At Day 11, 72% of the expressive-writing group showed full wound healing, while only 42% of the time-management group did. There were no changes found in the other measures.

This adds weight to prior studies: a 2008 study found similar effects of expressive writing on wound healing and a 1999 study found writing about stressful events led to clinical improvements for people with asthma or rheumatoid arthritis. Many others have been conducted into this exciting field.

So how does expressive writing work to improve health? The New Zealand researchers don’t put forth any theories, saying only that more research is needed into “the underlying cognitive, psychosocial, and biological mechanisms.” But it seems that in many of the studies in which benefits are shown it’s not just the mere act of writing that holds the power; it’s expressive writing, documenting stressful or traumatic memories, that holds the key.

My colleague Jim Stubenrauch and I have been incorporating such writing techniques into our work with hospital nurses and nursing students, and we’ve found that many nurses respond quite well to writing prompts that encourage them to explore emotionally charged memories. James Pennebaker is at the forefront of research in this area. Watch the video embedded here for his description of the “expressive writing method” and the effects on immune function and behavioral health measures. And Jim and I will continue to blog here on our work with nurses and other clinicians or patient groups.
[youtube=http://www.youtube.com/watch?v=XsHIV9PxAV4]

Latest comments

  • Your post, Joy, is inspiring. I think that writing about events, experiences allows a kind of mastery over them. Illness is one experience that can promote passivity. Writing is a wonderful means of shifting gears and imposing a kind or order and promoting essential insights.

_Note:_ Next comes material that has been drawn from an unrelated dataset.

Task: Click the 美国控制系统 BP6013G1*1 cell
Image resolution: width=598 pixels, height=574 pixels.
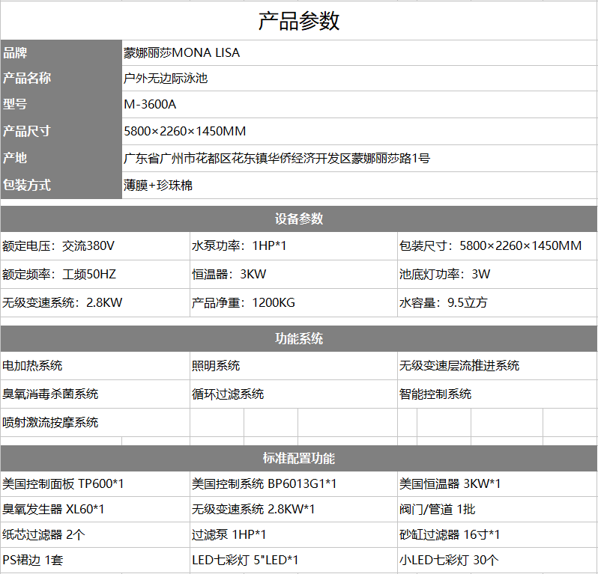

    Thanks for taking the time to get me to think about why I feel so much healthier when I write.

  • Pat, thanks for writing. You make a great point that I too have felt in my writing life — writing is a way of gaining mastery over experience. This is a hard thing to study but definitely merits more investigation.

  • Thanks joy. This so good to pass along to colleagues and our clinician writers and patients. Thanks so much to you and Jim for your work! Just great!

  • Very interesting study and video. And it was nice to see James Pennebaker in it! This is great work, Joy. I’m looking forward to more of the writing about it that you and Jim Stubenrauch will do.

  • Thanks, Joy. It is good to have this kind of data in a clinical setting. All best to you and Jim.